[Stored items from a collection]
---------------

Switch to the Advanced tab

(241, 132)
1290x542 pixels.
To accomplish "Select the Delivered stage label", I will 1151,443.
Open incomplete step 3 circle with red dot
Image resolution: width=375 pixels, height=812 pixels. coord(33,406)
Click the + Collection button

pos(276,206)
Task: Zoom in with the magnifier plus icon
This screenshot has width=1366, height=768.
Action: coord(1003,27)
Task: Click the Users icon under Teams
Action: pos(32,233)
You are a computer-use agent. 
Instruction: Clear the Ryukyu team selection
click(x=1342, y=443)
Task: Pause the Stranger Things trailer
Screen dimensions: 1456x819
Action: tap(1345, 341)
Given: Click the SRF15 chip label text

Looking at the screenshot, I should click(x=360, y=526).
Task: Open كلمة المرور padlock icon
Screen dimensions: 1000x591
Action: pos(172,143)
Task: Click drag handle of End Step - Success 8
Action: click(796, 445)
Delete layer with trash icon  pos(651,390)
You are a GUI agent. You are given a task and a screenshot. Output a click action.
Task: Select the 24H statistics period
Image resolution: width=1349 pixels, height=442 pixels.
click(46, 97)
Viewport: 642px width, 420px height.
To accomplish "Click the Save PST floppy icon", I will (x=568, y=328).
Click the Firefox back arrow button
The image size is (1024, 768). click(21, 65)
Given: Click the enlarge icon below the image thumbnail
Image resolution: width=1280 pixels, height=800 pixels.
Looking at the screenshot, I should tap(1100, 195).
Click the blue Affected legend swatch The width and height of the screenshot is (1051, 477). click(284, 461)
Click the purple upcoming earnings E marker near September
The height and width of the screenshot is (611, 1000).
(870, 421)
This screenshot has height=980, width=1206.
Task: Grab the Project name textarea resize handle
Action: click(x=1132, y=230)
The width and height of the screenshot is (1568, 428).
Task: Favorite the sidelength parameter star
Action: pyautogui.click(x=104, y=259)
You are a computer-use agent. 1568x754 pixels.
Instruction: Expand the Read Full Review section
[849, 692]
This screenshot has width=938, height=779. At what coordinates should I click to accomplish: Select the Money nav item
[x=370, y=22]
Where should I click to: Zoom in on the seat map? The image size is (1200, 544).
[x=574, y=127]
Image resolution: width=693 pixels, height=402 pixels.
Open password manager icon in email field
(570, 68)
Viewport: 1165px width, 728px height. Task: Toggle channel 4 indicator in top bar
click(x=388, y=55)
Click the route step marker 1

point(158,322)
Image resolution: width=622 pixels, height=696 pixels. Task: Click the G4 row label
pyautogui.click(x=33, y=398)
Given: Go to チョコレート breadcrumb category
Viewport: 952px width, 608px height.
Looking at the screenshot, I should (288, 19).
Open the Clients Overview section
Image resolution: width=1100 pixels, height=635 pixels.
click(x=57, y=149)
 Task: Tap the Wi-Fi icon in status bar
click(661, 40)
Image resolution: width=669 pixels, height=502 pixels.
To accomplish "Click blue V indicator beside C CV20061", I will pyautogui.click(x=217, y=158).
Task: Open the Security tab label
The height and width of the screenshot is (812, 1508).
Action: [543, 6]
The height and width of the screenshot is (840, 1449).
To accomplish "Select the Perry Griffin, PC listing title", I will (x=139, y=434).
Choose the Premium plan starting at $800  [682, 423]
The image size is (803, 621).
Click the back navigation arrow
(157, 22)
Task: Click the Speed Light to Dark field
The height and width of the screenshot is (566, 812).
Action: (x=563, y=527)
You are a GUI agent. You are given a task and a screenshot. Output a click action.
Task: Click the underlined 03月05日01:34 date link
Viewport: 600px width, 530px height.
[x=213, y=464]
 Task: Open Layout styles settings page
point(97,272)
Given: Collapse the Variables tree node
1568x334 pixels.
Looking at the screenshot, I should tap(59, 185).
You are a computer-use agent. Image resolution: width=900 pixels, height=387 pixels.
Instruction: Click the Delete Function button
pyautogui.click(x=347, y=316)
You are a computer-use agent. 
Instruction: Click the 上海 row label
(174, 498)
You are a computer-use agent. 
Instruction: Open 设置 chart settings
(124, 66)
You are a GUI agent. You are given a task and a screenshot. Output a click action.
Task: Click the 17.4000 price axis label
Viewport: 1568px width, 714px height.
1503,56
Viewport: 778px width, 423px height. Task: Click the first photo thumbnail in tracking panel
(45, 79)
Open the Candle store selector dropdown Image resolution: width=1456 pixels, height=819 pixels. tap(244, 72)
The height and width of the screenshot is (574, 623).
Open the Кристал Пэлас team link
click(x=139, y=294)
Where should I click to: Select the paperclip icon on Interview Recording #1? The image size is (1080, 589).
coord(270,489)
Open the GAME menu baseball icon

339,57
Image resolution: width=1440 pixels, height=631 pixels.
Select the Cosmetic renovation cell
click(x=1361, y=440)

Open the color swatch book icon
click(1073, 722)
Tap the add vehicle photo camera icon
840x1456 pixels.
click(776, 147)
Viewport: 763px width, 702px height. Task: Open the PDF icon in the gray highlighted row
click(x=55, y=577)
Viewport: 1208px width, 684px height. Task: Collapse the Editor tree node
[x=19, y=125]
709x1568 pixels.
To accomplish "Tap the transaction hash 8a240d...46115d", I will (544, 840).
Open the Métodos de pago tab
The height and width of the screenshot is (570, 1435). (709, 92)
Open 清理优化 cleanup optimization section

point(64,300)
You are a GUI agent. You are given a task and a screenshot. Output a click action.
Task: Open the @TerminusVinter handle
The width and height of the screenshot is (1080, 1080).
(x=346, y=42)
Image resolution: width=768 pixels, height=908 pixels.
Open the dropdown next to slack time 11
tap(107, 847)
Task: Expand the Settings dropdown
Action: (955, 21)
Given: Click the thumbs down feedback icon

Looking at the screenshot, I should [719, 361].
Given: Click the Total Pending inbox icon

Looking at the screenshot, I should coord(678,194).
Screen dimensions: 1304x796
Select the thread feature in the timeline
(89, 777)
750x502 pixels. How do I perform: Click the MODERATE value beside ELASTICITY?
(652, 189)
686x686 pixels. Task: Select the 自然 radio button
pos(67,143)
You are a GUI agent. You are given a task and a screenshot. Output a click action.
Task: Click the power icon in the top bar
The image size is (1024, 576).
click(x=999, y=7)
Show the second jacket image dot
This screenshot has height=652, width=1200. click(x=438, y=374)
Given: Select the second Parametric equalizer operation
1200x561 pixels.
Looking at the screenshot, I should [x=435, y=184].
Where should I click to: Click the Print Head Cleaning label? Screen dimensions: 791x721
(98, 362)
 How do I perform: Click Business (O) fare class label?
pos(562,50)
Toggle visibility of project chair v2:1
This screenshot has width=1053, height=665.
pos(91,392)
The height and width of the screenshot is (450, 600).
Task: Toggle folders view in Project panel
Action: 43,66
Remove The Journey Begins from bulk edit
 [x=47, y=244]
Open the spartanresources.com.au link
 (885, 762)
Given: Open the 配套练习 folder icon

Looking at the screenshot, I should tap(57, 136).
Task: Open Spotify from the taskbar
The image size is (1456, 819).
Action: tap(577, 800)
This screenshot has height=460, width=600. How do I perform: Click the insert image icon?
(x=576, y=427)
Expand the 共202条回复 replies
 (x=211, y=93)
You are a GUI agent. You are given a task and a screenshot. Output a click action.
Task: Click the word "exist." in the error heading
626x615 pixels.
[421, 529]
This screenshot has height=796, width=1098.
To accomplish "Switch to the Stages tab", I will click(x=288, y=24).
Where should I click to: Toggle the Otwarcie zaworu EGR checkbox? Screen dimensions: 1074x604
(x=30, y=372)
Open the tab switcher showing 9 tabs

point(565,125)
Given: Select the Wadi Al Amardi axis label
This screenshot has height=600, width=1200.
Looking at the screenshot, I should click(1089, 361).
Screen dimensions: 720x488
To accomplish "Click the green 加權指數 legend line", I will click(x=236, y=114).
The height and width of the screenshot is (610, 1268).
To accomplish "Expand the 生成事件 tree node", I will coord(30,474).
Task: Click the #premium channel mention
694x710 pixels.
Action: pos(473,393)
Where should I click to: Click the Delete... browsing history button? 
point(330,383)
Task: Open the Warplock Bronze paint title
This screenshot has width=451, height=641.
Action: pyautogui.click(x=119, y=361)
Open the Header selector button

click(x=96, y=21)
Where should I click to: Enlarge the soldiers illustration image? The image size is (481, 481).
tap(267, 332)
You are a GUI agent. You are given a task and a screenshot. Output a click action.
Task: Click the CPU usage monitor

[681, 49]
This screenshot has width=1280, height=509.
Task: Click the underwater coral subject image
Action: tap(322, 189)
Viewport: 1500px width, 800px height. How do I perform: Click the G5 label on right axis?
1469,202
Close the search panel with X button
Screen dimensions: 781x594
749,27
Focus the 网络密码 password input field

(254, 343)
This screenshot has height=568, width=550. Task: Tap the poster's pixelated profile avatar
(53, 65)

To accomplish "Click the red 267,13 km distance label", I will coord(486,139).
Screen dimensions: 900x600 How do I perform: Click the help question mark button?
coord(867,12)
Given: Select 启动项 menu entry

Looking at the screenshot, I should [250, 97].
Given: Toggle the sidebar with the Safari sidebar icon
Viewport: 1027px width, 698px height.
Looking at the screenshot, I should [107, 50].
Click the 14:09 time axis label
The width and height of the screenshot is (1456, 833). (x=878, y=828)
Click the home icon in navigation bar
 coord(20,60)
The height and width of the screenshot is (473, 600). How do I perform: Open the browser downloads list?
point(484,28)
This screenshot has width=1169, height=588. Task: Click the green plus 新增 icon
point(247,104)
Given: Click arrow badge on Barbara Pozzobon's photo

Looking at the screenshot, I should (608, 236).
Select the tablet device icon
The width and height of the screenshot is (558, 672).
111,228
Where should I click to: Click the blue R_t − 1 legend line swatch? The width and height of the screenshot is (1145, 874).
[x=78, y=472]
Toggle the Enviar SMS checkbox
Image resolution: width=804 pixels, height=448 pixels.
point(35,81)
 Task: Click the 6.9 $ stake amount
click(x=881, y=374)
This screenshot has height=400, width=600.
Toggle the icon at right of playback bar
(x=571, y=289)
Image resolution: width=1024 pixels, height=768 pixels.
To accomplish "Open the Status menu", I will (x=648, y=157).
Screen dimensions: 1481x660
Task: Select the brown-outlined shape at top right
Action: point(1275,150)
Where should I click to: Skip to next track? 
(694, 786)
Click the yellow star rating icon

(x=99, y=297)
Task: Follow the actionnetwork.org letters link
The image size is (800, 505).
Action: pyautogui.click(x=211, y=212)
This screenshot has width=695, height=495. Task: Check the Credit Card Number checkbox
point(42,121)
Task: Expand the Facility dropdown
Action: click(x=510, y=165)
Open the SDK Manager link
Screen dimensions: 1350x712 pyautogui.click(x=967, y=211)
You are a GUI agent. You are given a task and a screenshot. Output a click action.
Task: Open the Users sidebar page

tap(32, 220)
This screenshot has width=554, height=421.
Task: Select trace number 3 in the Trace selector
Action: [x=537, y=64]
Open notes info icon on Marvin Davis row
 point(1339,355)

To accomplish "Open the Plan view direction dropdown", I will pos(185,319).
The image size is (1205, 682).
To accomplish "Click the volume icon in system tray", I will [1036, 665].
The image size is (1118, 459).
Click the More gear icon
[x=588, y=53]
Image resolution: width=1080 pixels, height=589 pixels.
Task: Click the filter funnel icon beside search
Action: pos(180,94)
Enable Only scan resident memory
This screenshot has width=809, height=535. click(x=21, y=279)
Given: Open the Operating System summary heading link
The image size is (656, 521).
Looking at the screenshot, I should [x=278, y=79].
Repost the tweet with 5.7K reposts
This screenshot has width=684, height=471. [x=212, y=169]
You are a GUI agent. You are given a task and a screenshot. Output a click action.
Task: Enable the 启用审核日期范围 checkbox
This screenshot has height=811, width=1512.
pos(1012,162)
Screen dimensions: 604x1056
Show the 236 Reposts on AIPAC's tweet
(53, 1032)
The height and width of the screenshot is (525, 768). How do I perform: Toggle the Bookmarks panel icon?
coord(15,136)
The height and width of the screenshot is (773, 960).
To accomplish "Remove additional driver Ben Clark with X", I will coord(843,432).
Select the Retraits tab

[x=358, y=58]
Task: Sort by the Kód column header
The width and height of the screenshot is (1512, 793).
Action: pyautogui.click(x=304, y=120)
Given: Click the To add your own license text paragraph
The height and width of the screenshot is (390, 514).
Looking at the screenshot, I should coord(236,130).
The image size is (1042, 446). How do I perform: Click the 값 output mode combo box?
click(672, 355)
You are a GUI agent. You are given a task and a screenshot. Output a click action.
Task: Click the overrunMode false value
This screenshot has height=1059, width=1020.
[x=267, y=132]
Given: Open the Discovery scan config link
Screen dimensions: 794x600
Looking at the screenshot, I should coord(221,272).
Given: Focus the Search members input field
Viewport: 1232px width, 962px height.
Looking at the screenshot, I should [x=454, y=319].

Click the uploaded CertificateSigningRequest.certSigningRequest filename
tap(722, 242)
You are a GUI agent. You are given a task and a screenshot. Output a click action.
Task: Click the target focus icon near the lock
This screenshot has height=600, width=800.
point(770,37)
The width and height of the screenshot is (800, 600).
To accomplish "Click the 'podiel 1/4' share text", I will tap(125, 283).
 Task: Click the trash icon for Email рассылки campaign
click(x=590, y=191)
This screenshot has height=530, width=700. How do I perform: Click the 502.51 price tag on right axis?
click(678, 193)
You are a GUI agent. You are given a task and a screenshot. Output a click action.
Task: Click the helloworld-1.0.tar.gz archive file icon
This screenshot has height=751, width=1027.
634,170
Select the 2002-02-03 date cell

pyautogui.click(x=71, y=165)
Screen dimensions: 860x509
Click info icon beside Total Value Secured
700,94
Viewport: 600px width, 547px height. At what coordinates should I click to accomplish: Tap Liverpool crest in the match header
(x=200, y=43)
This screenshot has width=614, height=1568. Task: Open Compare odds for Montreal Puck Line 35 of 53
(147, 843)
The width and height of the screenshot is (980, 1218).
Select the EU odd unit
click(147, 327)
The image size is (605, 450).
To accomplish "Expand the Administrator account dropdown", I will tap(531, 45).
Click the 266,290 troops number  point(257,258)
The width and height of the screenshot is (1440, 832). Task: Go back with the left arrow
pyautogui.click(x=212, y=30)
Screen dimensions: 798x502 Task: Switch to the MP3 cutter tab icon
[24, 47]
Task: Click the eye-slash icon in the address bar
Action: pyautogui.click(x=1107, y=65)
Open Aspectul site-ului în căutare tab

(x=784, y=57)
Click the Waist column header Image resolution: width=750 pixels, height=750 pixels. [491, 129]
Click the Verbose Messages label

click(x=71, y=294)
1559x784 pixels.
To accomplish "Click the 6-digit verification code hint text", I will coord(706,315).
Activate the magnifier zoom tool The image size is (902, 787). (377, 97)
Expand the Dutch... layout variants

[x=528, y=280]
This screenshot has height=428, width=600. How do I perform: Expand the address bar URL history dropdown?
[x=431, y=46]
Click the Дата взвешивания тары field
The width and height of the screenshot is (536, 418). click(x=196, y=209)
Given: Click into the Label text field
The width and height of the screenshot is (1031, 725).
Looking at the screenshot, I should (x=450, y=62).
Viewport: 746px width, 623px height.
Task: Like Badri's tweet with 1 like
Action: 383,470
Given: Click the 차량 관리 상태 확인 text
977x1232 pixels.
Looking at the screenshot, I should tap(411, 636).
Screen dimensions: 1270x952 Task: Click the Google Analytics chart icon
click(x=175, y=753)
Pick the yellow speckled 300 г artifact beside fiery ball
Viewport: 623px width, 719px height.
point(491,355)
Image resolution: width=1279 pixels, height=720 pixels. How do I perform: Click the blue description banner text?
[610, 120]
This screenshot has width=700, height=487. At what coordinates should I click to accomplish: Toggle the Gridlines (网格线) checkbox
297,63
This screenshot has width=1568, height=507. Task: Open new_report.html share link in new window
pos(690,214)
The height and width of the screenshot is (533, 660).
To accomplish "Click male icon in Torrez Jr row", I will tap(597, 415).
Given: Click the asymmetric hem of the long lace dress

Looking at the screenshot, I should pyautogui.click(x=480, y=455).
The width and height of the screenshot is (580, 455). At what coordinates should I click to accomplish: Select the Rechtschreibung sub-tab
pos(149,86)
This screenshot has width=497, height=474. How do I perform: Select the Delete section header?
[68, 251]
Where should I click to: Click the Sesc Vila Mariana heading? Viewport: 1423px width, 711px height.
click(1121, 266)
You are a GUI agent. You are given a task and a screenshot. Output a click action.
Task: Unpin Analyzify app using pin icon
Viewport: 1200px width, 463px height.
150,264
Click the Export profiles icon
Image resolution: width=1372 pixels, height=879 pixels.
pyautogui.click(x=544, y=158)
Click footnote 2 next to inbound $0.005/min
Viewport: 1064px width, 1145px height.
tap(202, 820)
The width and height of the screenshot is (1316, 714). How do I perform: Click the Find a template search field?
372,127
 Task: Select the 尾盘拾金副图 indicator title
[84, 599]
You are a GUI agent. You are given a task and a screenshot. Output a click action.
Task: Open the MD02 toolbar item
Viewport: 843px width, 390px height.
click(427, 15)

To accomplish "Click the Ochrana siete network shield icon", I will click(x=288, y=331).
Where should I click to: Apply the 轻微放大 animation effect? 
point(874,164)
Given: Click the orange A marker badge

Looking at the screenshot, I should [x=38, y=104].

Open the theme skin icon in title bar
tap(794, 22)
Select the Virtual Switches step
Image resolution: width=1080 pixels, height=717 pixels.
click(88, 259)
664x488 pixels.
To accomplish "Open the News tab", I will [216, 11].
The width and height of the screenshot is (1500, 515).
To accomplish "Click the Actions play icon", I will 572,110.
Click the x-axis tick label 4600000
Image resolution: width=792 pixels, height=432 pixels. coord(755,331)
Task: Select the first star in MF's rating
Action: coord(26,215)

---------------

[Your goal] All that is needed is the exact run of lines above from the line containing "Viewport: 1200px width, 463px height." through the line containing "Task: Open the MD02 toolbar item", both of them included.

[Problem solution]
Viewport: 1200px width, 463px height.
150,264
Click the Export profiles icon
Image resolution: width=1372 pixels, height=879 pixels.
pyautogui.click(x=544, y=158)
Click footnote 2 next to inbound $0.005/min
Viewport: 1064px width, 1145px height.
tap(202, 820)
The width and height of the screenshot is (1316, 714). How do I perform: Click the Find a template search field?
372,127
 Task: Select the 尾盘拾金副图 indicator title
[84, 599]
You are a GUI agent. You are given a task and a screenshot. Output a click action.
Task: Open the MD02 toolbar item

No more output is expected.